Another could argue that innovation is the reason that a technology solution is on the market in the first place. It’s what gets the technology purchased and implemented by enterprises, and ultimately put in the hands of the users. So, the question becomes, what’s more important? That your technology is cutting edge, or that your users actually use it? The answer is both.
Here are a few keys to ensure that technology innovation will not just improve your software offering, but also help the end users it’s intended to serve.
Know What Drives Your User Base
Various users throughout your organization have different needs. Some might be focused on cost saving initiatives, while others are more worried about processes. Break your users into different groups and understand each. Your everyday, casual user is likely very interested in the path of least resistance, whereas your finance team is more concentrated on making sure all things numbers-related are on point and reliable. Don’t lump all of your user communities together when looking at how to innovate. Know them, their different needs and keep them front of mind when determining where to innovate next.
Get Feedback to Stay Ahead of the Curve
Your user base can be your best advocate or toughest opponent. Don’t just assume your latest innovation was the silver bullet that was the solution to all of their issues; ask for their feedback and take it into consideration. They can be an insightful sounding board and help validate your thinking on “where next.” And it’s important to keep asking. If they feel valued and involved, they’re less likely to resist change.
Understand Where the Industry is Headed in the Future
Talk to your users about where they see their business needs going and how your technology may be able to help. Understand their big picture so you know how the puzzle pieces fit together. For example, in the procurement world of spend management, many organizations are working to understand their total spend for all labor — both employees and non-employees. As an innovation, SAP Fieldglass and SAP SuccessFactors built an integration that enables organizations to have a total and seamless picture of their entire workforce. A clean design will help drive adoption, as the users not only see value in the information, but with the ease in which they can see the data. This is a good example of a win-win: user adoption and technology innovation working together.

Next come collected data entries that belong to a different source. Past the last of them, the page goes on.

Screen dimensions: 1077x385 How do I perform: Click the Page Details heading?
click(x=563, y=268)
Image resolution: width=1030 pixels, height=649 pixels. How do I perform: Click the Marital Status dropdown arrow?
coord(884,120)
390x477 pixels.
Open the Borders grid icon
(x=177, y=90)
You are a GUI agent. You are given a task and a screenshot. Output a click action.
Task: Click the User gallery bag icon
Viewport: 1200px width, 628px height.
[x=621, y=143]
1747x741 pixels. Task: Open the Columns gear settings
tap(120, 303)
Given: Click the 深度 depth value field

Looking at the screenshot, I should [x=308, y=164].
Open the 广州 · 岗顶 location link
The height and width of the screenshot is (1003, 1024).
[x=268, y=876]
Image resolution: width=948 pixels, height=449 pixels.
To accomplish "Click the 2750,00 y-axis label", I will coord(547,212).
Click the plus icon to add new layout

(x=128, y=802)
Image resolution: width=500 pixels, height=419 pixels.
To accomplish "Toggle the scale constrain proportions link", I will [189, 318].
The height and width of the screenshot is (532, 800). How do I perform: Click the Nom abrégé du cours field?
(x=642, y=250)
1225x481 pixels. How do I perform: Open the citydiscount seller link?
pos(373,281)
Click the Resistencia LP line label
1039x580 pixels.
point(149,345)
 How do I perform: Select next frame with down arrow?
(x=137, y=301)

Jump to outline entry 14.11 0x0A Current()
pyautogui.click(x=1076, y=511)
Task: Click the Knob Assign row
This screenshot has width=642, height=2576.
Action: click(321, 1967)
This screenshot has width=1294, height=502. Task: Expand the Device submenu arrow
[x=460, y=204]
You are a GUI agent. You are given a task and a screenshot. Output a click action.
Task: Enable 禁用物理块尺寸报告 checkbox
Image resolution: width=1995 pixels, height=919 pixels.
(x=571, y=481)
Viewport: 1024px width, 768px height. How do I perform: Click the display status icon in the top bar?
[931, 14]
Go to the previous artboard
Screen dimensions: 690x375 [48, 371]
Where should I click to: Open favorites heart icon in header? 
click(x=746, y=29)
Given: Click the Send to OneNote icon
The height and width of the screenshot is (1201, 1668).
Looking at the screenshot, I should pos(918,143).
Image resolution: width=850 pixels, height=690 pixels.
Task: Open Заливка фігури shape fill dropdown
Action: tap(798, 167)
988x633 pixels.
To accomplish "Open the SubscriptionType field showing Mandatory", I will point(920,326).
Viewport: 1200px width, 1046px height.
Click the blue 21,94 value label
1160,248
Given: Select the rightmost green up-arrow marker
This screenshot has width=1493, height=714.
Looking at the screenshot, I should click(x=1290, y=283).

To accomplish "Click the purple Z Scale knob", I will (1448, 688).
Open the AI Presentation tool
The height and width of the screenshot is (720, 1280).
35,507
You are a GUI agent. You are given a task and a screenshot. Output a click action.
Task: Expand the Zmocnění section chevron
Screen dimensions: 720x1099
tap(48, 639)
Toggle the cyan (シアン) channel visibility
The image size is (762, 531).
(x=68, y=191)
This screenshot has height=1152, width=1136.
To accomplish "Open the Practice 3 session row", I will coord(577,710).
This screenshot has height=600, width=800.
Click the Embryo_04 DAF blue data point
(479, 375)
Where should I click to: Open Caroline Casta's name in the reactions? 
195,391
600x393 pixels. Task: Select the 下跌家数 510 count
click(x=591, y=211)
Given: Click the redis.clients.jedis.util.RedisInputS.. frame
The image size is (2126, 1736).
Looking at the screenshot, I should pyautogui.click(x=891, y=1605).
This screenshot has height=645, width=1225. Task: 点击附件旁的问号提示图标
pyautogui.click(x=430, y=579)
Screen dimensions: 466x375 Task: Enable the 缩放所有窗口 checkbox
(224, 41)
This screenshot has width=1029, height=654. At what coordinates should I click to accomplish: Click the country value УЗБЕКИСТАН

In the end, both user adoption and technology innovation are equally important and one cannot be successful without the other. If we did not have a user base leveraging the technology, we wouldn’t know if we were truly creating a powerful and positive experience. On the other hand, without innovation, technology would no longer be helpful. Keep them intertwined and know their impact on and importance to one another so that your technology can not only grow, but thrive.